Paul Simon -- the original Swizz Beatz? The hip-hop producer (and Alicia Keys spouse) is wrapping up his first year as producer in residence at NYU's Clive Davis Department of Recorded Music. Yet 41 years ago, Simon was there first. In early 1970, he taught a two-month songwriting course at NYU -- a class so low-key and under-documented that the only existing documentation is a few sheets of paperwork in a manila folder at the university's archives. Among the students: Melissa Manchester, pre-"Midnight Blue" and "You Should Hear How She Talks About You," and sisters Maggie and Terre Roche, later of the Roches.
Primal Scream: Celebrity Rehab before it was cool? Thanks to Dr. Drew, we've grown accustomed to the sight of stars diving into their wells of angst and emerging purged. That trend, too, can be traced back to 1970, when John and Yoko enrolled in the Primal Scream Institute in Los Angeles and spent time with other students in a large, unfurnished room, talking about their inner, suppressed hurt. Primal Scream founder Arthur Janov filmed some of the sessions but denies to this day that Lennon's and Ono's group was ever on camera.
Music should be free, man! The Internet-era idea that no one should be expected to fork over cash for music has its roots in the rock festivals of 1970. Inspired by reports of fans who'd trampled over the gates at Woodstock the previous summer, concertgoers around the country and the world, from Canada to Holland, demanded they be let in gratis. The results: chaos, riots, major financial losses for the promoters. The one difference between then and now: That quasi-revolution didn't make a long-term impact in the business, but the Web music revolt already has.
Forty years ago, Ringo Starr was the most influential solo Beatle. Other than death and taxes, two things we can seemingly count on forever are albums of pre-rock standards (thanks, Rod) and wobbly auditions on American Idol. For all that, we can thank Ringo Starr. Looking for something to do while John and Paul were figuring out if they could still stand to be in the same room together, Ringo spent the early months of 1970 finishing an album of his own. Sentimental Journey found the lovable-loser Beatle singing standards from his mom's era: "Love Is a Many Splendored Thing," "Night and Day," "You Always Hurt the One You Love." Everybody covers those songs now, and Ringo's voice, which had more charm than chops, cries out for three judges sitting at a table and stroking their chins.

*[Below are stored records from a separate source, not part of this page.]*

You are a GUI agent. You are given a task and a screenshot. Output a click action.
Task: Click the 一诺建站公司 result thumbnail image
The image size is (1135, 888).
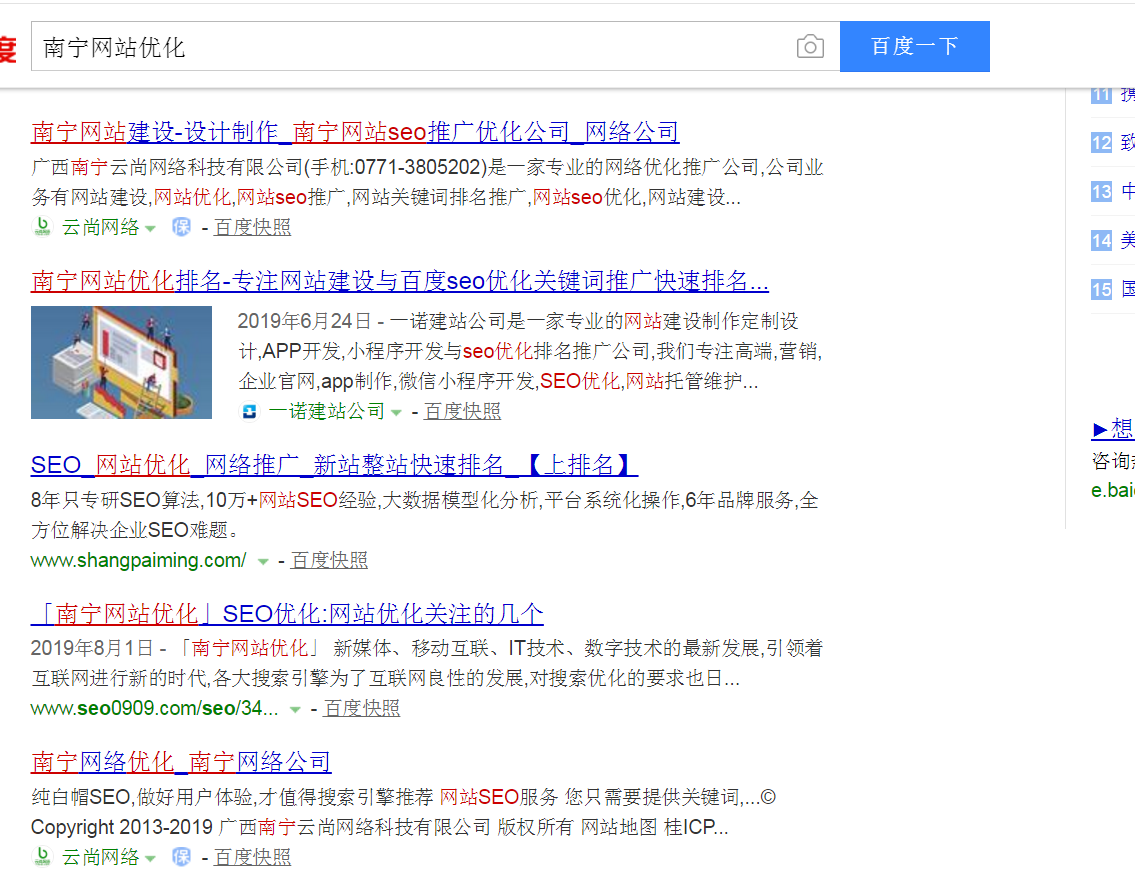click(x=121, y=362)
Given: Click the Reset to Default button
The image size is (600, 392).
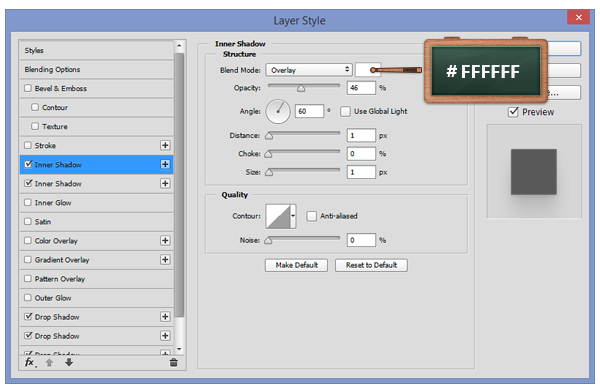Looking at the screenshot, I should coord(371,265).
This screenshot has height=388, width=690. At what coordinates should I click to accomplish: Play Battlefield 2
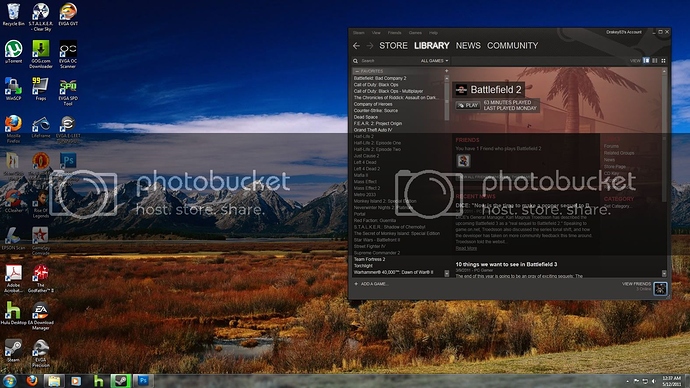[468, 106]
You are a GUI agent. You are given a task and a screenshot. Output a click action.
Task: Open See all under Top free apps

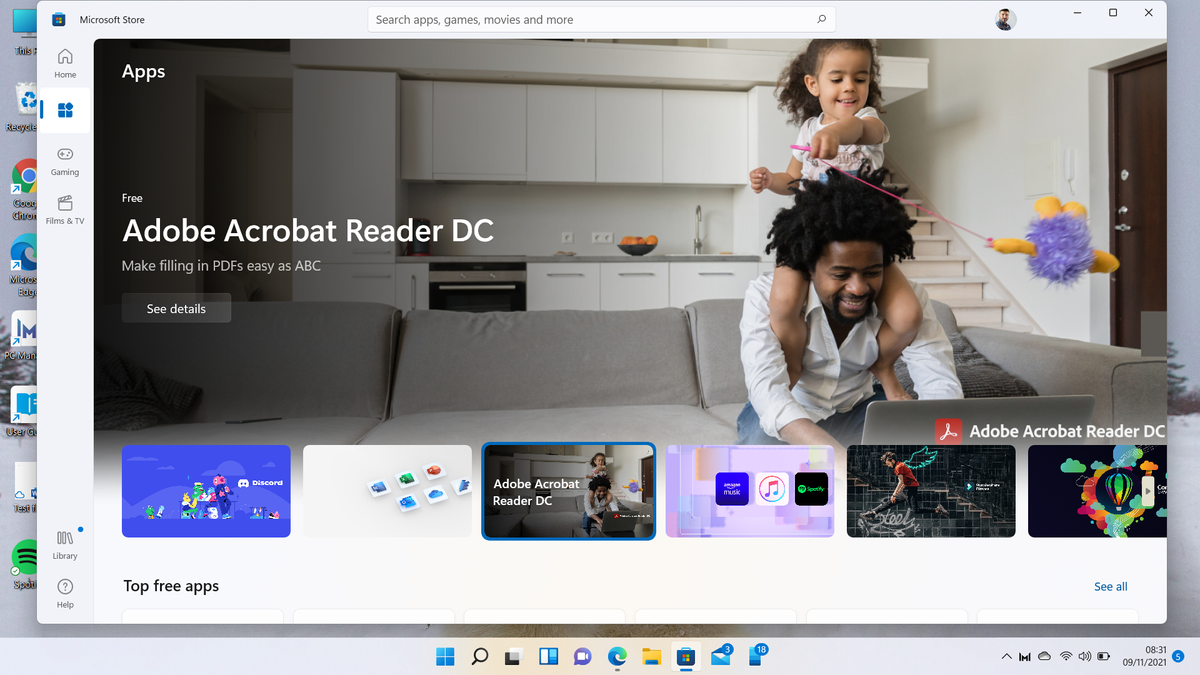tap(1110, 586)
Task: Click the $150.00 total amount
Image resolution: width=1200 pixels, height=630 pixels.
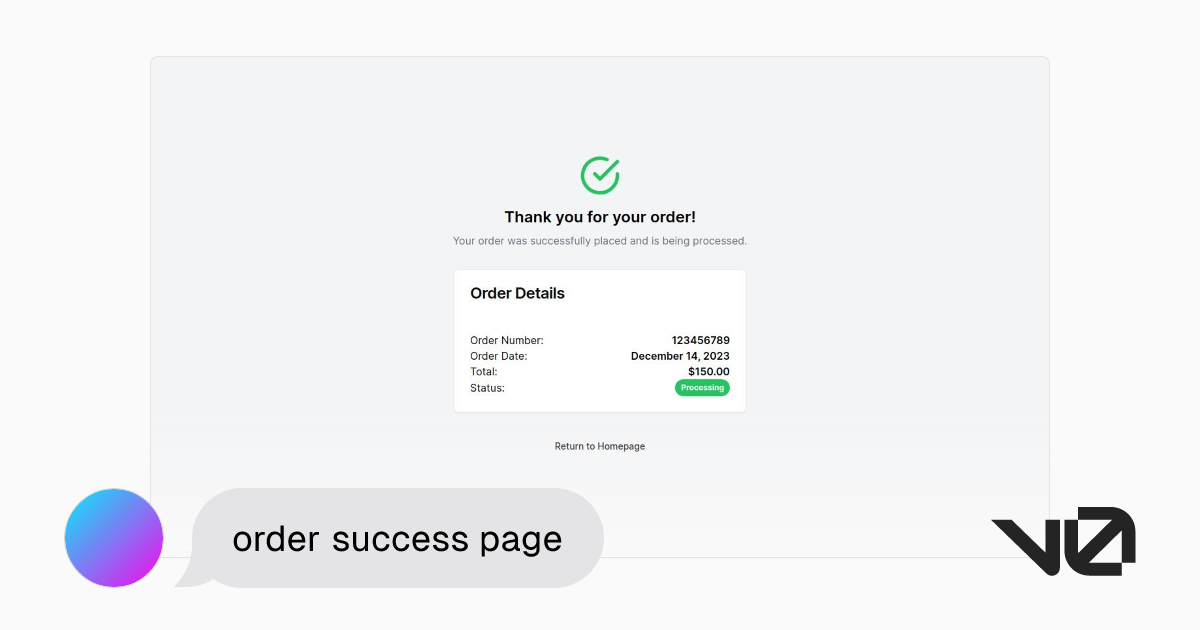Action: (709, 371)
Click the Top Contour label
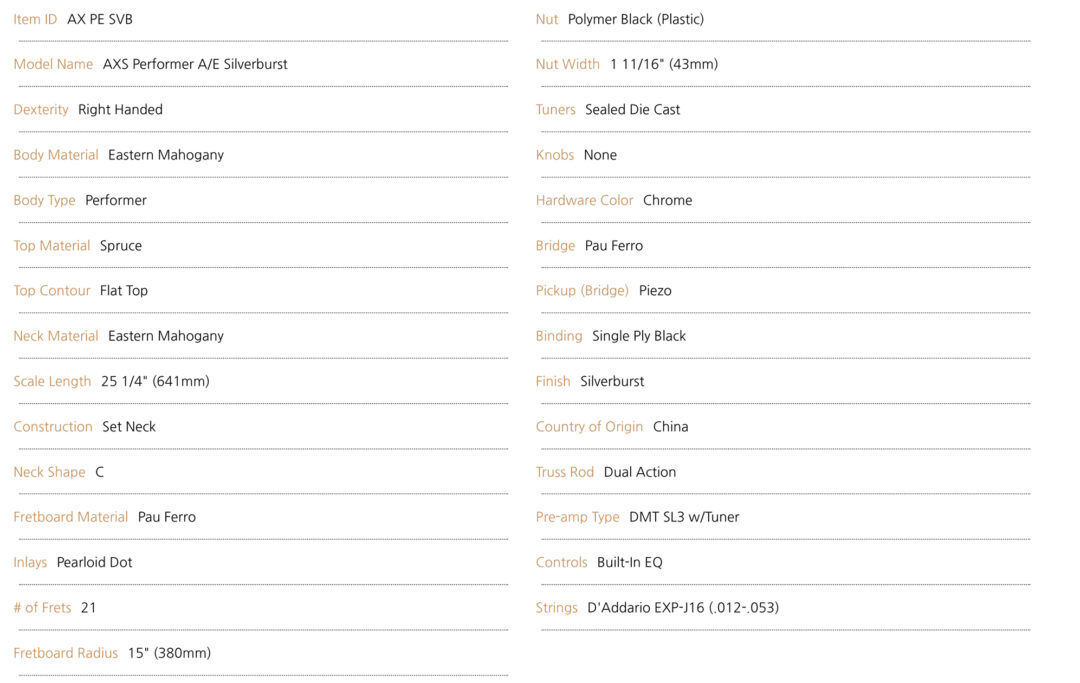 52,291
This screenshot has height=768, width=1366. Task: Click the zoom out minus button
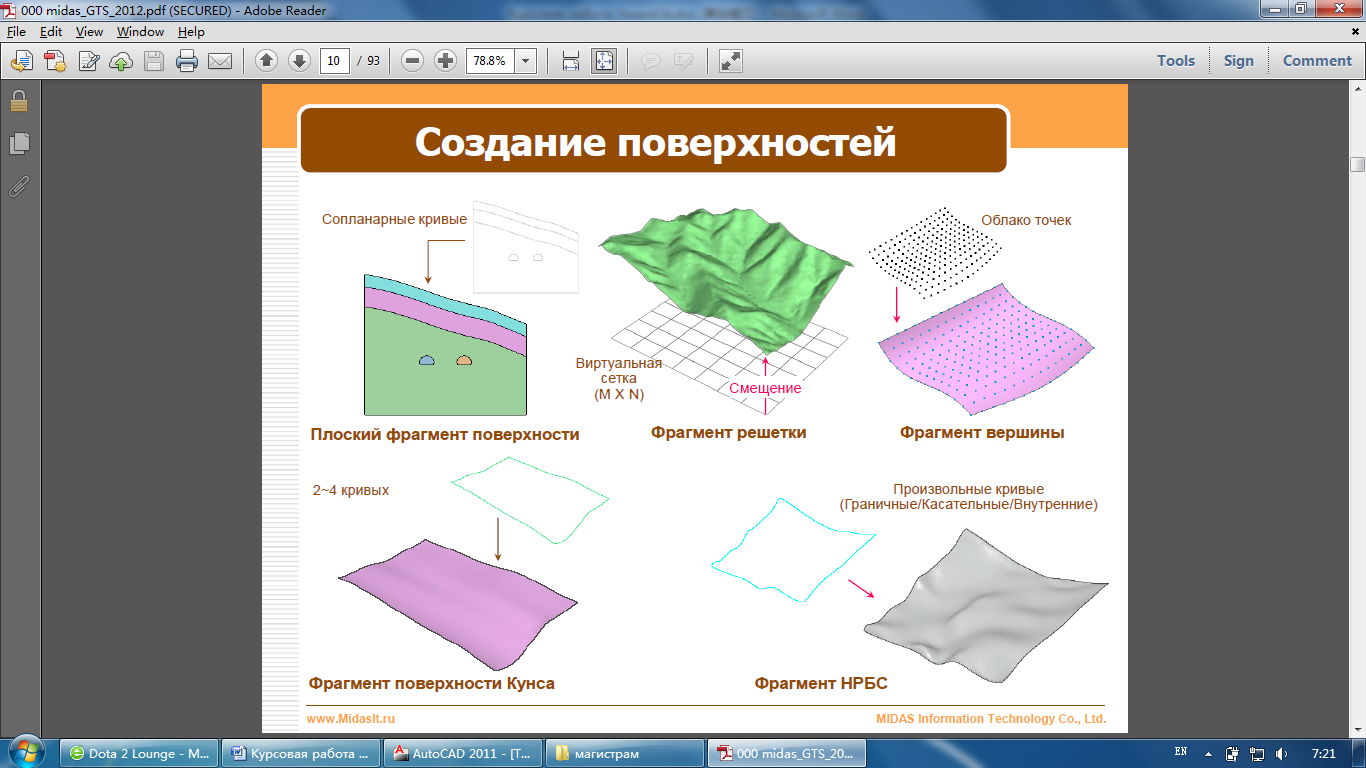coord(412,61)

Even then, Roger Ailes was calling the shots. As he had in 1968, Richard Nixon turned for some 1970 image rehab to Ailes, then a 30-year-old TV producer. After watching Nixon on TV and in public appearances, Ailes wrote an extended memo detailing what Nixon should do to improve his standing: carrying a handkerchief to wipe away perspiration (the Prez perspired a lot) and urging him to act warmer toward his own wife. ("Women voters are particularly sensitive to how a man treats his wife in public... the more attention she gets, the happier they are.") And just like everything Ailes has tried since, it worked distressingly well -- until Watergate, anyway.